Da questo punto di vista, la riduzione dello spazio domestico non è quindi una questione di “metri quadri” quanto piuttosto di condensazione dei luoghi che danno vita ai contenuti dell'abitare. “La casa si configura infatti come sistema di luoghi: il luogo d’approccio alla casa, lo spazio di mediazione tra pubblico e privato, oltre il quale si trova il luogo dell’accoglienza; gli ambiti di servizio, collegamenti verticali, luoghi di “smistamento” dei percorsi interni e i servizi veri e propri; i luoghi dello “stare” più o meno privato dove accogliere, incontrare, raccogliersi. Tali ambienti costituiscono la struttura portante dell’articolazione formale e spaziale della casa, struttura intorno alla quale cresce e si sviluppa l’interno, da non intendersi come successione di spazi quanto piuttosto come criterio per indagare possibili segmentazioni, sovrapposizioni e - in caso di riduzione - compenetrazioni8.
Abitare al minimo non significa quindi abitare con povertà di mezzi o in spazi ridotti, la riduzione in questo caso vuole rappresentare la concentrazione, la selezione e la scelta attenta, e quindi l’accentuazione, di quanto necessario a costruire uno spazio abitabile, dei principi stessi che definiscono la capacità dell’uomo di trasformare un “vuoto” in uno “spazio” e, nel contempo, di trascendere l'immagine strutturale della “scatola architettonica” e comunicare, tramite essa, il racconto stesso dell'abitare nel mondo.

• SEGMENTO DI DATI:

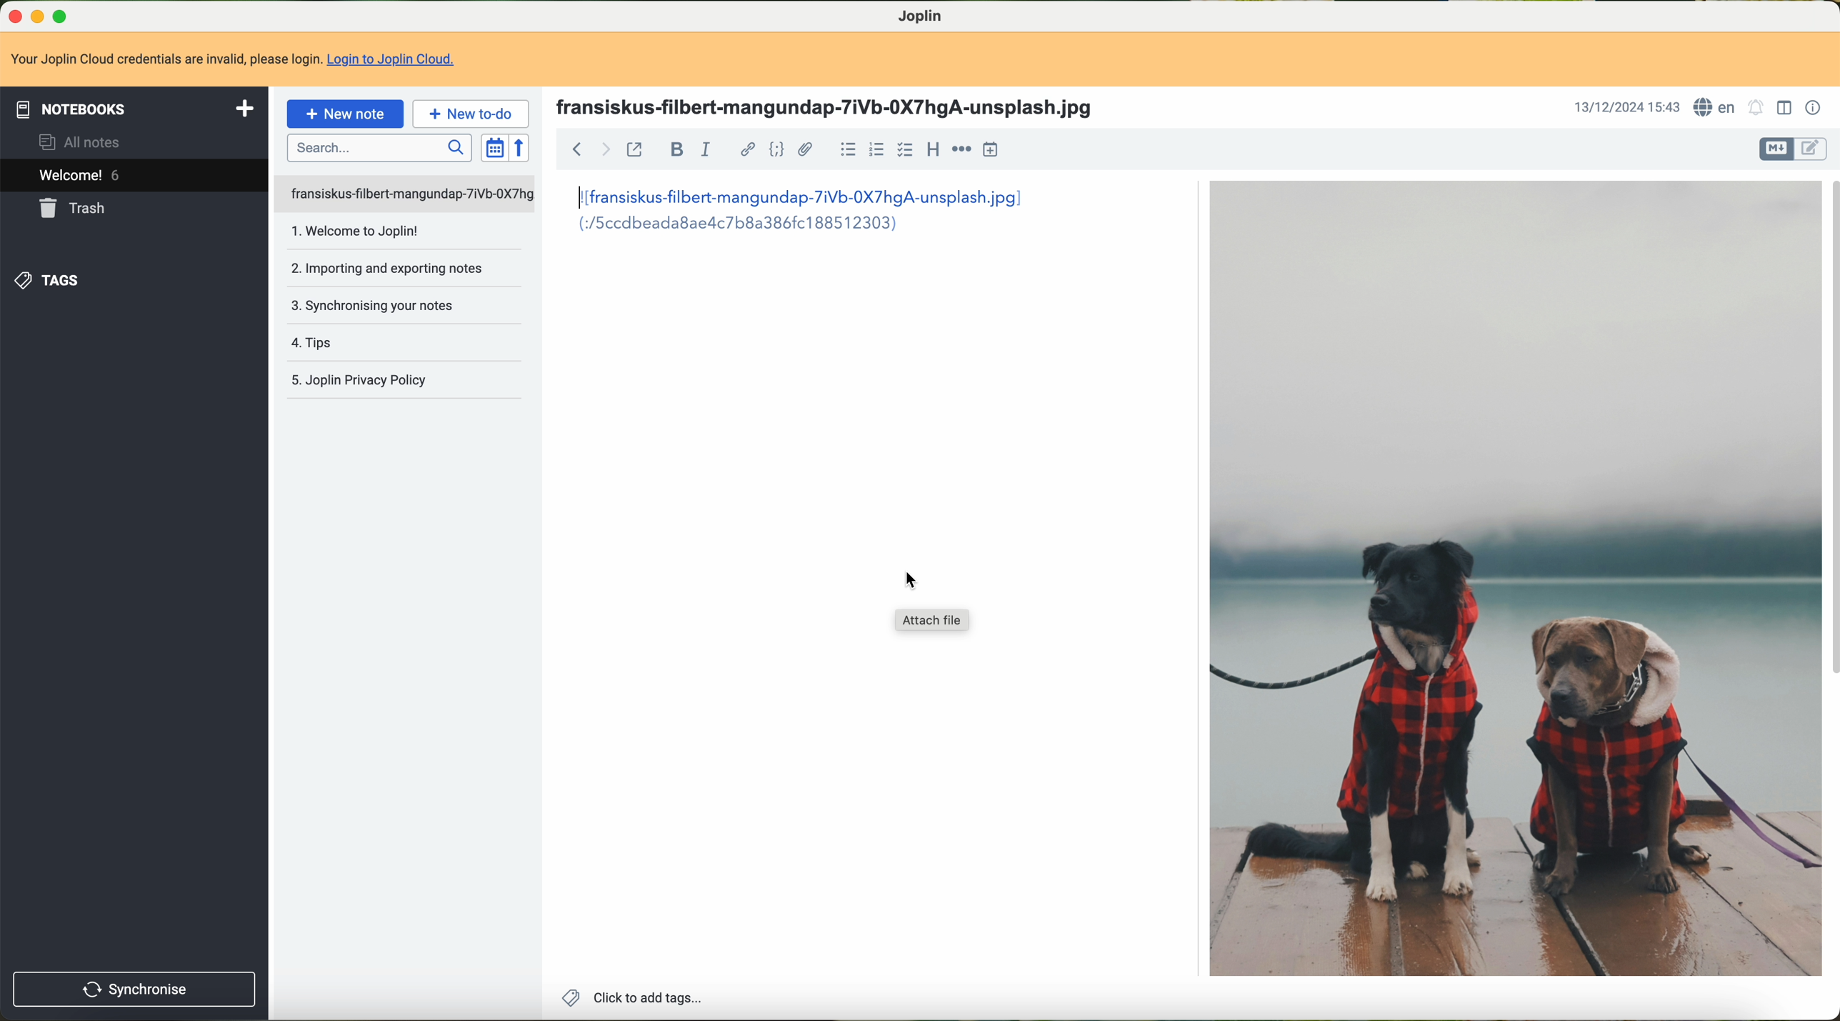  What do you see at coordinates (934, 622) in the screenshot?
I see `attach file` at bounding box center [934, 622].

• SCOPO DEL COMPITO: Riporta il passo del testo sull'abitare al minimo che inizia da "Abitare al minimo" e finisce con "dell'abitare nel mondo.". Per favore, sostituisci "povertà di mezzi" con "scarsità di risorse". I dati qui non hanno alcun ruolo.

• RISULTATO ATTESO:
Abitare al minimo non significa quindi abitare con scarsità di risorse o in spazi ridotti, la riduzione in questo caso vuole rappresentare la concentrazione, la selezione e la scelta attenta, e quindi l’accentuazione, di quanto necessario a costruire uno spazio abitabile, dei principi stessi che definiscono la capacità dell’uomo di trasformare un “vuoto” in uno “spazio” e, nel contempo, di trascendere l'immagine strutturale della “scatola architettonica” e comunicare, tramite essa, il racconto stesso dell'abitare nel mondo.